Wildly Intertwined: On Oksana Zabuzhko’s “Your Ad Could Go Here: Stories”

By Olena JenningsAugust 30, 2020

Wildly Intertwined: On Oksana Zabuzhko’s “Your Ad Could Go Here: Stories”

Your Ad Could Go Here by Oksana Zabuzhko

UKRAINIAN WRITER Oksana Zabuzhko’s Your Ad Could Go Here isn’t her first book in English, but it is her most varied. Her novel Fieldwork in Ukrainian Sex (1996), translated in 2011 by Halyna Hryn, was a groundbreaking feminist work that explored female sexuality with an openness that shocked and thrilled Ukrainian readers. According to scholar Uilleam Blacker, “Zabuzhko sees national identity not as something that is confined to public political and cultural debates, but as being inscribed in the intimate, private spaces of the home and the body.” In Fieldwork, the body — specifically the female body — emerges as both an actor in, and a reflection of, the postcolonial condition of Ukraine in the half-decade after the country attained independence. Zabuzhko’s next book in English, Museum of Abandoned Secrets (2009), which was translated by Nina Murray in 2012, is a saga that tackles many complex, often suppressed Soviet and Ukrainian historical realities, from the actions of the Ukrainian Insurgent Army of the 1940s to the consequences of the Orange Revolution of 2004. In 2019, Zabuzhko received the Shevchenko National Prize, Ukraine’s highest award for works of art and culture. The prize recognizes not only her novels, but also her poetry, nonfiction, and short stories. Now, a selection of those stories is finally available in English.

Your Ad Could Go Here draws together a talented team of translators, made up of Murray, who also serves as editor, Hryn, Askold Melnyczuk, Marco Carynnyk, and Marta Horban. The lengths of the pieces vary, but they all show Zabuzhko’s predilection for long sentences and her fascination with collective memory. Rich, lyrical descriptions lasso the reader into the lives of the characters and into the historical dramas of the past and present. The stories gathered here address both the 2014 Revolution of Dignity (also known as Euromaidan) and the Russian-Ukrainian War, but they focus primarily on relationships between women, on the manner in which personal bonds are established. The gravity of the subjects differs from piece to piece, yet the seriousness of Zabuzhko’s tone lends all the characters dignity.

“An Album for Gustav” chronicles life on the Maidan during the revolution of 2014. It points to the inadequacy of language to portray the situation, yet Zabuzhko herself seems fully in command of her language. We get a deep sense of the camaraderie that takes hold of strangers during uprisings, and of the way one comes to crave that feeling. One of the two narrators is a photographer observing the situation from a distance; his camera separates him from the events. When he shows his photographs to Gustav, a foreigner, the events seem even further away. Yet the act of sharing brings them both closer to the meaning of the event. The other narrator is the photographer’s wife, a historian whose reflections (e.g., “a sort of deeper, collective memory had come alive in us, even for those who weren’t aware of it”) bring the situation into focus: “Somehow, overnight, history ceased being the past.”

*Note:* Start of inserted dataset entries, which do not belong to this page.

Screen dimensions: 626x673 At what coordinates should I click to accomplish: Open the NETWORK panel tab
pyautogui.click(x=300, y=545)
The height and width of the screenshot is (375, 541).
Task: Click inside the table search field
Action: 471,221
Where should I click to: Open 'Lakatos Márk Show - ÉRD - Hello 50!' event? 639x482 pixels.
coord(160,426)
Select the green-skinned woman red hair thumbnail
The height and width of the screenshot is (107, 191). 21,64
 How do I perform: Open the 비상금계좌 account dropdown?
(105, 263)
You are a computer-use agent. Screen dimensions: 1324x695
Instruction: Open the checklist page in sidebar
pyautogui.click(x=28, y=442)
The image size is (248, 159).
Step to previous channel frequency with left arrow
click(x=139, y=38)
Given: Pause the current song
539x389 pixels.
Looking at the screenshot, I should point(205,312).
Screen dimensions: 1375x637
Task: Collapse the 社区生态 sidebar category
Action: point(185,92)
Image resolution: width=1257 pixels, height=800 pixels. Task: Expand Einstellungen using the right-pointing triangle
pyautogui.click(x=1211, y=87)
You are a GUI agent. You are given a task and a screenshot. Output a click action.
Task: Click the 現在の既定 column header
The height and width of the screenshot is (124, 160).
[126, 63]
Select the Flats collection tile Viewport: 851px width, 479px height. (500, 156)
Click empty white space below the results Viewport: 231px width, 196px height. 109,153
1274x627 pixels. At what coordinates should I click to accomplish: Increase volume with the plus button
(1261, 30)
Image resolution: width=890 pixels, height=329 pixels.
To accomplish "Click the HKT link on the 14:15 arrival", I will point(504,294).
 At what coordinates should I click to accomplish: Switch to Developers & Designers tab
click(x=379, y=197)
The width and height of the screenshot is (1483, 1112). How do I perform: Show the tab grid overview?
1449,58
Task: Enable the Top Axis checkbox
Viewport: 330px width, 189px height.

“No Entry to the Performance Hall after the Third Bell” also dwells on collective memory. The chief protagonist’s daughter, who is dating a soldier, seems to remember a war in which she never took part. The soldier, meanwhile, has lost a limb during the current Russian-Ukrainian War in the east of the country. Through him, Zabuzhko explores the difficulty of learning to live with a devastating injury and of getting used to it, the way that people can get used to war itself.

“The Tale of the Guelder Rose Flute,” which portrays a relationship between two girls, relies on a different, perhaps even deeper kind of collective memory. It’s based on a well-known Ukrainian folktale and is of novella length. In contrast to “An Album for Gustav,” the perspective of the narrator is close to the events. We are made to feel the lives of the sisters Hanna and Olenka, to dwell in their skins. The sisters are always in competition, but, ironically, this competitiveness, and Olenka’s sabotage (her “put[ting] a dead end to all Hanna’s meticulously executed preparations”), strengthens their bond; Olenka is always underfoot. Hanna also feels a profound connection with her own body, as in this sultry scene in the water: “She always loved to swim — she loved to feel the water caress her body, the tickle upon entering, its marvelous, soft touch that fondled her in most secret, most shameful ways…” Indeed, the world the sisters know best is their own — the world of their bodies — and when a mysterious lover comes to Hanna at night, we are left to wonder whether she has dreamed him up for herself.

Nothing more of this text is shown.